An extract from his impressions of 1897 Sydney follows.
We entered and cast anchor, and in the morning went oh-ing and ah-ing in admiration up through the crooks and turns of the spacious and beautiful harbor--a harbor which is the darling of Sydney and the wonder of the world. It is not surprising that the people are proud of it, nor that they put their enthusiasm into eloquent words. A returning citizen asked me what I thought of it, and I testified with a cordiality which I judged would be up to the market rate. I said it was beautiful--superbly beautiful. Then by a natural impulse I gave God the praise. The citizen did not seem altogether satisfied. He said:
"It is beautiful, of course it's beautiful--the Harbor; but that isn't all of it, it's only half of it; Sydney's the other half, and it takes both of them together to ring the supremacy-bell. God made the Harbor, and that's all right; but Satan made Sydney."
Of course I made an apology; and asked him to convey it to his friend. He was right about Sydney being half of it. It would be beautiful without Sydney, but not above half as beautiful as it is now, with Sydney added. It is shaped somewhat like an oak-leaf-a roomy sheet of lovely blue water, with narrow off-shoots of water running up into the country on both sides between long fingers of land, high wooden ridges with sides sloped like graves. Handsome villas are perched here and there on these ridges, snuggling amongst the foliage, and one catches alluring glimpses of them as the ship swims by toward the city. The city clothes a cluster of hills and a ruffle of neighboring ridges with its undulating masses of masonry, and out of these masses spring towers and spires and other architectural dignities and grandeurs that break the flowing lines and give picturesqueness to the general effect.
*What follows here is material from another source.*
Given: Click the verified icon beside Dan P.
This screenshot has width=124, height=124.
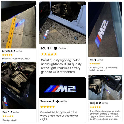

The narrow inlets which I have mentioned go wandering out into the land everywhere and hiding themselves in it, and pleasure-launches are always exploring them with picnic parties on board. It is said by trustworthy people that if you explore them all you will find that you have covered 700 miles of water passage. But there are liars everywhere this year, and they will double that when their works are in good going order. October was close at hand, spring was come. It was really spring --everybody said so; but you could have sold it for summer in Canada, and nobody would have suspected. It was the very weather that makes our home summers the perfection of climatic luxury; I mean, when you are out in the wood or by the sea. But these people said it was cool, now--a person ought to see Sydney in the summer time if he wanted to know what warm weather is; and he ought to go north ten or fifteen hundred miles if he wanted to know what hot weather is. They said that away up there toward the equator the hens laid fried eggs. Sydney is the place to go to get information about other people's climates. It seems to me that the occupation of Unbiased Traveler Seeking Information is the pleasantest and most irresponsible trade there is. The traveler can always find out anything he wants to, merely by asking. He can get at all the facts, and more. Everybody helps him, nobody hinders him. Anybody who has an old fact in stock that is no longer negotiable in the domestic market will let him have it at his own price. An accumulation of such goods is easily and quickly made. They cost almost nothing and they bring par in the foreign market. Travelers who come to America always freight up with the same old nursery tales that their predecessors selected, and they carry them back and always work them off without any trouble in the home market.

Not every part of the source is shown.